Casting

Why cast?

Casting is a means of converting one object type to another. Objects, classes, and structs really only have meaning to us as readers and writers of code. It doesn’t really mean much to a computer. Everything really just is data on your computer laid out in memory. An integer object is really just a place in memory that houses some integer value. If we want, we can pretend it’s a float or a double - it doesn’t necessarily mean that it’s right or that the change in meaning is meaningful. Casting is quite useful and especially shines when it comes to casting between different inheritance levels. Lets look at some really simple examples.

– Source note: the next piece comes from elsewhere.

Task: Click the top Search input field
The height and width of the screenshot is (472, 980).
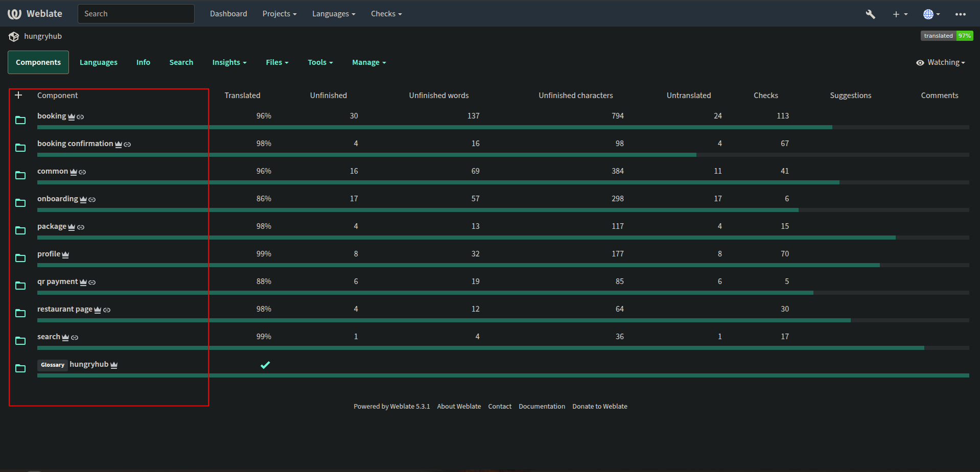Action: coord(136,14)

Lets say there exists a function that takes an integer (specifically a int64_t):

#include <iostream>
#include <cstdint>

void print_integer_value(const int64_t in)
{
    std::cout << "Provided input value: " << in << std::endl;
}

If we happen to have a double at our disposal, lets say 12345.678 and we really only care about the integer component of it we should be able to reasonably use this method. But if we go and try to use it with a double, we’ll run into some trouble (har har har).

print_integer_value(12345.678);

will cause the compiler to warn us with:

input_line_11:2:22: warning: implicit conversion from 'double' to 'int64_t' (aka 'long long') changes value from 12345.678 to 12345 [-Wliteral-conversion]

and for good reason! In normal times, we probably don’t want to do this and the compiler should warn us that we might be doing this accidentially. But if we wanted to do it anyway, how do we shush the compiler? That’s where casting comes into place:

print_integer_value(static_cast<int64_t>(12345.678));
print_integer_value(static_cast<int64_t>(-12345.678));
Provided input value: 12345
Provided input value: -12345

While we do it here, sometimes the casting operation, especially with integers is not always safe. Especially when you are dealing with extreme values. For example, we can shoot ourselves in the foot by doing:

#include <limits>

const uint32_t my_large_num = std::numeric_limits<uint32_t>::max();
std::cout << "My large number: " << my_large_num << std::endl;

const int16_t my_smaller_num = static_cast<int16_t>(my_large_num);
std::cout << "Uh oh, what have we done? We got: " << my_smaller_num << std::endl;
My large number: 4294967295
Uh oh, what have we done? We got: -1

Had we not shushed the compiler by using a casting operator, we would have been warned that this might be a bad idea.

const int16_t my_smaller_num = static_cast<int16_t>(my_large_num);

will result in compiler warnings of:

input_line_15:2:35: warning: implicit conversion from 'const uint32_t' (aka 'const unsigned int') to 'const int16_t' (aka 'const short') changes value from 4294967295 to -1 [-Wconstant-conversion]

Note

For some cases, the compiler will cast a type for you without you explicitly saying so. For example: uint8_t my_small_val = 0; uint16_t my_medium_val = my_small_val; // totally cool - the compiler won’t say a peep

Maybe casting integers seems a bit silly and you say you’d never do such a thing. Sure, lets assume this is true. There are still other good reasons to use this. My favorite is when you are casting up and down an inheritance chain.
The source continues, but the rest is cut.